While this article was written for the UK, statistics for girls with depression are similar in the US. We need to do more to protect our children.

Data from government-funded research prompts fresh questions about effect of social media and school stresses on young people’s mental health.

One in four girls is clinically depressed by the time they turn 14, according to research that has sparked new fears that Britain’s teenagers are suffering from an epidemic of poor mental health.

A government-funded study has found that 24% of 14-year-old girls and 9% of boys the same age have depression. Their symptoms include feeling miserable, tired and lonely and hating themselves.

That means that about 166,000 girls and 67,000 boys of that age across the UK are depressed.

The findings are based on how more than 10,000 young people that age described how they were feeling. The data has prompted fresh questions about how social media, body image issues and school-related stresses affect young people’s mental welfare.

It also strongly suggests that being from a low-income family increases the risk of depression and that ethnicity is potentially a key factor too.

“We know that teenage girls face a huge range of pressures, including stress at school, body image issues, bullying, and the pressure created by social media,” said Marc Bush, the chief policy adviser at the charity Young Minds. “Difficult experiences in childhood – including bereavement, domestic violence or neglect – can also have a serious impact, often several years down the line.”

Dr Praveetha Patalay, the lead author of the research, said the findings revealed “worryingly high rates of depression” among 14-year-old girls and the “increasing mental health difficulties faced by girls today compared to previous generations”.

The study was undertaken by academics from University College London and the University of Liverpool and funded by the Economic and Social Research Council. No reliable studies exist into previous prevalence of depression among UK teenagers. They found that between the ages of three and 11 small but growing proportions of boys and girls – up to around 10% – suffered from emotional problems such as feeling depressed and anxious, as reported by their parents.

However, while the prevalence of such problems remained constant among boys between the ages of 11 and 14, it rose from 12% to 18% among girls, again based on accounts submitted by their parents.

But when 14-year-old boys and girls themselves were asked about their mental health, far more girls – 24% – disclosed that they were feeling depressed than the 18% whose parents said they were.

The findings may suggest that parents underestimate the extent of, or fail to pick up on the signs of, depression among girls up to the age of 14 but overestimate how common the condition is among boys that age.

“At age 14, when children reported their own symptoms, 24% of girls and 9% of boys were suffering from high symptoms of depression,” according to the academics’ summary of their findings.

That was based on the number of girls who answered “true” or “sometimes” when asked 13 questions including if, in the previous fortnight, “I felt miserable or unhappy”, “I cried a lot”, “I felt I was no good anymore” or “I thought nobody loved me”. Other statements that they indicated did or did not apply to them included “I hated myself”, “I felt lonely”, “I was a bad person” and “I thought I could never be as good as other kids.”

The study concludes that, given the high number of 14-year-old girls deemed to be depressed based on their responses to those questions: “This suggests that levels of depression among today’s teenage girls are high.”

Anna Feuchtwang, chief executive of the National Children’s Bureau, which also collaborated on the research, said: “We now have the strongest evidence yet that a huge number of young people are depressed.
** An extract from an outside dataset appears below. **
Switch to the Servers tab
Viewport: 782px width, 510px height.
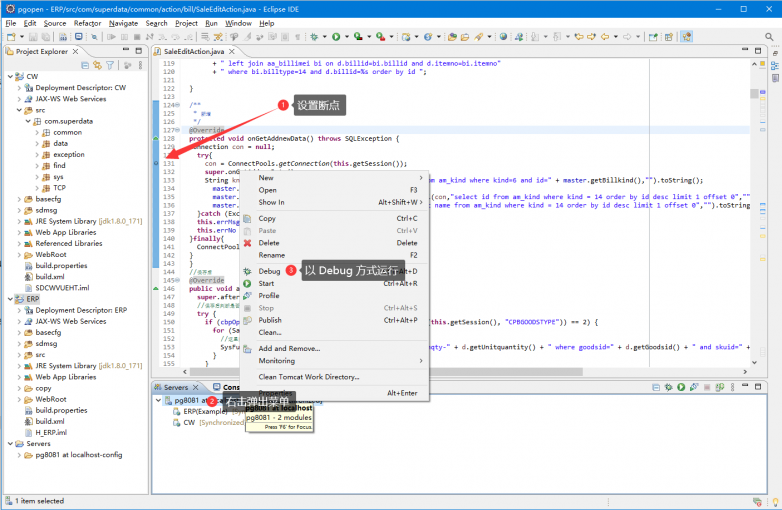(x=176, y=387)
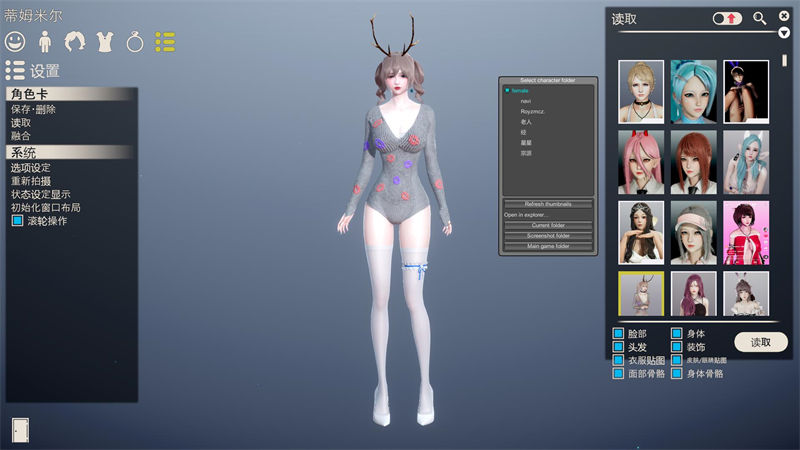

Many more are unhappy. Children are facing huge pressures.”

Among 14-year-old girls, those from mixed race (28.6%) and white (25.2%) backgrounds were most likely to be depressed, with those from black African (9.7%) and Bangladeshi (15.4%) families the least likely to suffer from it.

Girls that age from the second lowest fifth of the population, based on family income, were most likely to be depressed (29.4%), while those from the highest quintile were the least likely (19.8%).

Bush, of Young Minds, said: “To make matters worse, it can be extremely difficult for teenagers to get the right support if they’re struggling to cope. [And] we need to rebalance our education system, so that schools are able to prioritise wellbeing and not just exam results.”

Janet Davies, chief executive of the Royal College of Nursing, said a fall in the number of school nurses was making it harder to identify young people with mental health problems. “Demand for adolescent mental health services is reaching new heights but the NHS is failing young people,” she said.

Theresa May has made young people’s mental health one of her top priorities and a government green paper is due soon.

Mental health care for under-18s is increasing, according to NHS England. “NHS services for children and young people are expanding at their fastest rate in a decade,” a spokesperson said. “This year the NHS will treat an additional 30,000 children and young people, supported by an additional £280m of funding.”